Japan's Governor Haruhiko Kuroda has dismissed the chances for a short-term increase in interest rates, claiming that now it would only heighten pressures on financial institutions by threatening to kick off economic recovery in the country. NAGOYA, Japan (Reuters)
Governor Haruhiko Kuroda attended a press conference at the BOJ headquarters in Tokyo, Japan on October 31, 2018. REUTERS / Issei Kato
While Kuroda said BOJ would be more aware of the rising costs of the extended incentive, he now saw "no reason" to follow the steps of his US counterparts in normalizing inflation policy that is still far from their 2 percent target.
Kuroda acknowledged that Japanese regional banks might see their business environment even worse five to ten years, since sales assets should not be sold to compensate for the benefits of central loans.
However, their situation had less to do with BOJ's policy than structural problems such as population cuts and lack of funding demand, Kuroda said.
"These long-term issues require attention, but for now, raising rates and increasing yield curves could worsen the economy and have an undesirable impact on financial institutions," Kuroda said at a meeting after meeting with business leaders Monday in Nagoya, central Japan.
"Problems (regional banks) face are structured, so the measures they take must be structured," with mergers and integration between the steps they could adopt, "he said.
The remarks suggest that the central bank will now be excluded from raising rates, and will only take less steps in its program to address the growing cost of relief.
The rising price of long-lasting mitigation was at the center of the debate in September, with one police warning that there is a limit on how long the incentive could be, show a minute published on Monday.

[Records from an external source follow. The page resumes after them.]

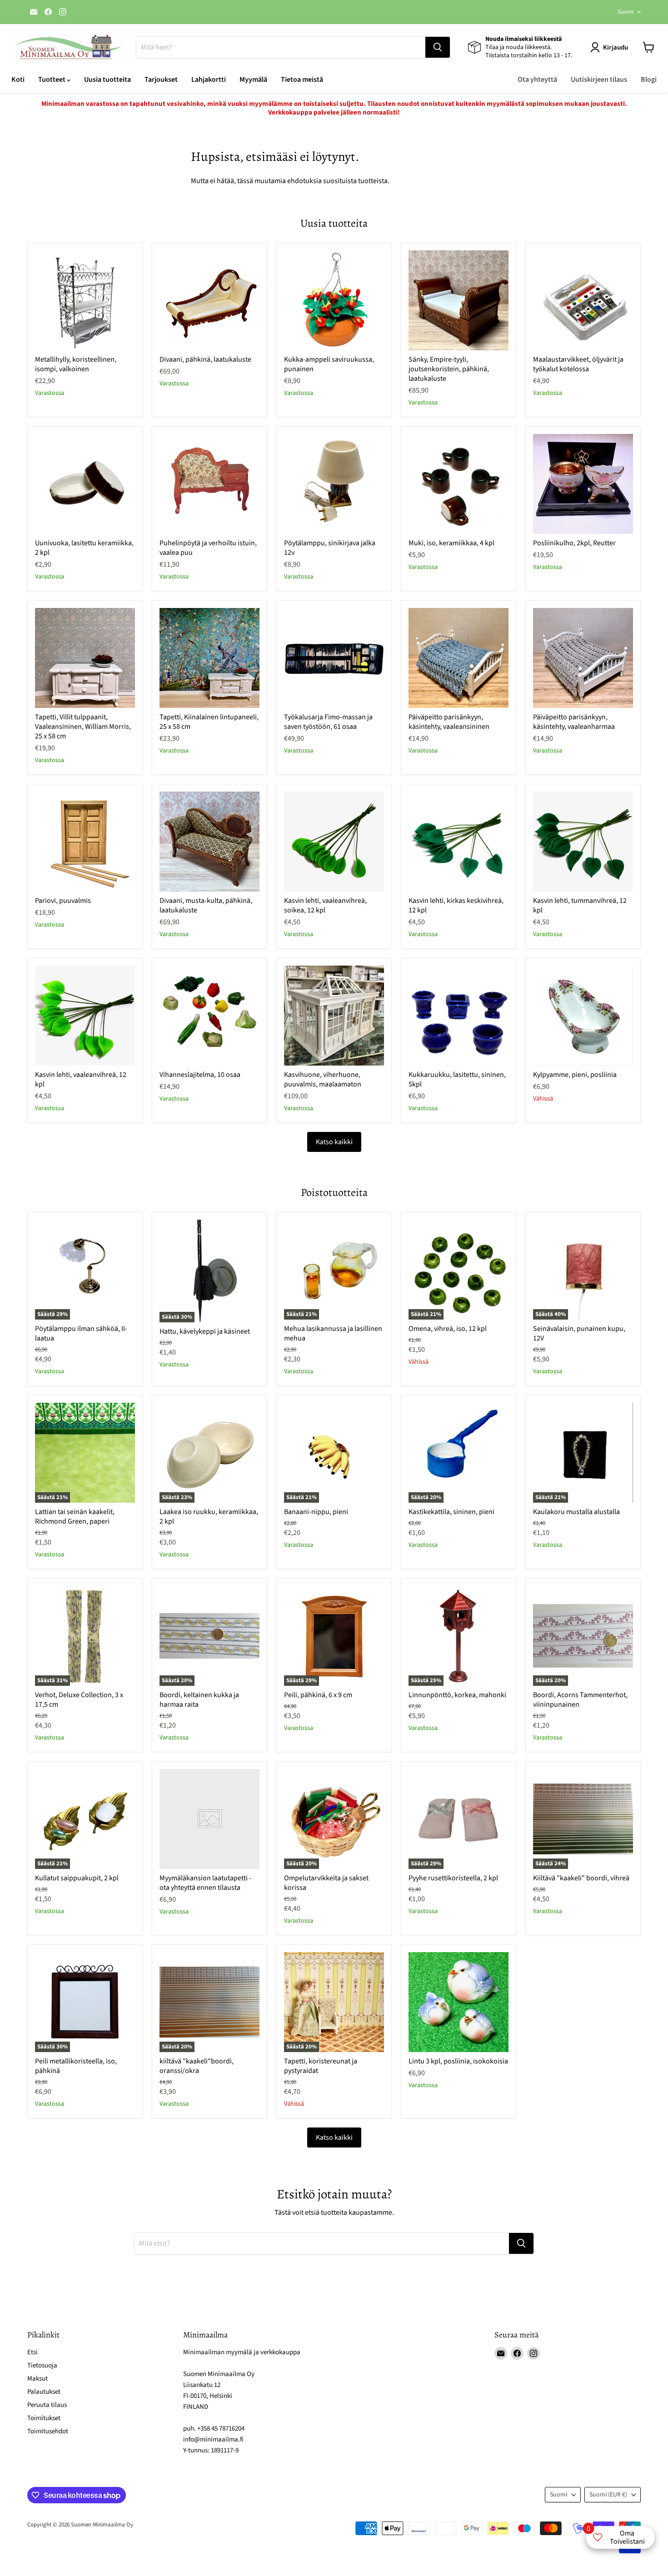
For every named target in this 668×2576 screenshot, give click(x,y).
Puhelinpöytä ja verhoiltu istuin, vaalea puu (208, 548)
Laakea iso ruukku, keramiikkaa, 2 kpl (209, 1516)
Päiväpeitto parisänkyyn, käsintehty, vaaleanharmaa (574, 722)
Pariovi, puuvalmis (63, 901)
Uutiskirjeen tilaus (599, 80)
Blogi (649, 80)
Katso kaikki (334, 1142)
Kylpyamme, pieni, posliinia (575, 1075)
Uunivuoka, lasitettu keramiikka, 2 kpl (84, 548)
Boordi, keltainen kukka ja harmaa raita (199, 1699)
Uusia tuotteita (107, 80)
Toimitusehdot (47, 2431)
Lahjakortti (208, 80)
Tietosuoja (42, 2365)
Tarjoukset (161, 80)
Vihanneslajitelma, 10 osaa (200, 1075)
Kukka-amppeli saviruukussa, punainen (329, 364)
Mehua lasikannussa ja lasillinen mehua (333, 1333)
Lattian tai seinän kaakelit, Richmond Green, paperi (75, 1516)
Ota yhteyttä (537, 80)
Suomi (625, 12)
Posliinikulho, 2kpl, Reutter (574, 543)
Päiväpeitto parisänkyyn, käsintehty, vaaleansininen (449, 722)
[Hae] (437, 47)
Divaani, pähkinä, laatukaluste (205, 359)
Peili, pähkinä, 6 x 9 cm (318, 1695)
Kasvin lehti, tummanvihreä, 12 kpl (580, 905)
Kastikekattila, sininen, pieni (451, 1512)
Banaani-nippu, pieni (316, 1512)
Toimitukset (43, 2418)
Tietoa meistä (302, 80)
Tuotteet (52, 80)
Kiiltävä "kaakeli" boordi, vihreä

"One member said there is room for the future to make a flexible BOJ policy framework," if the economy continues to expand, they show a minute.
Kuroda said the key would be to encourage BOJ's program to be more sustainable in order to stimulate the economy without destabilizing the banking system.
"Unlike the past, Japan is no longer in a situation where it is a decisive, big policy needed to overcome deflation," he told the Nagoya business leaders, rejecting the opportunity to implement another major incentive program, even if the economy worsens.
"It is necessary to persistently pursue with strong monetary relief while in positive ways we observe the positive effects and side effects".
FLEXIBLE INFLATION TARGET?
Reduced inflation forced BOJ to maintain its radical incentive program, even though low-year rates hurt the profits of financial institutions and dampened the liquidity of the bond market.
The central bank took steps in July to make the policy more viable, such as allowing bond yields to move more flexibly around its zero percent. But measures have done little to alleviate the pain of financial institutions.
With the economy in good form, some legislators say the BOJ should not insist on achieving 2 percent of inflation and start thinking about ways of normalizing policies.
At a meeting with Kurodo Ado Yamamoto, head of business lobby in Nagoya, said the central bank should begin setting up a strategy to end the crisis situation policy.
Kuroda declined to disclose the exit strategy, saying it could be counterproductive with inflation only half the level of BOJ's goal.
But he said he did not expect ultra-easy policies to last for years, adding that the central bank did not insist on achieving the price target at all costs.
"It is true that there is room for flexibility over our price list," Kuroda said.
"We do not intend to reach the target spot for the price all the time."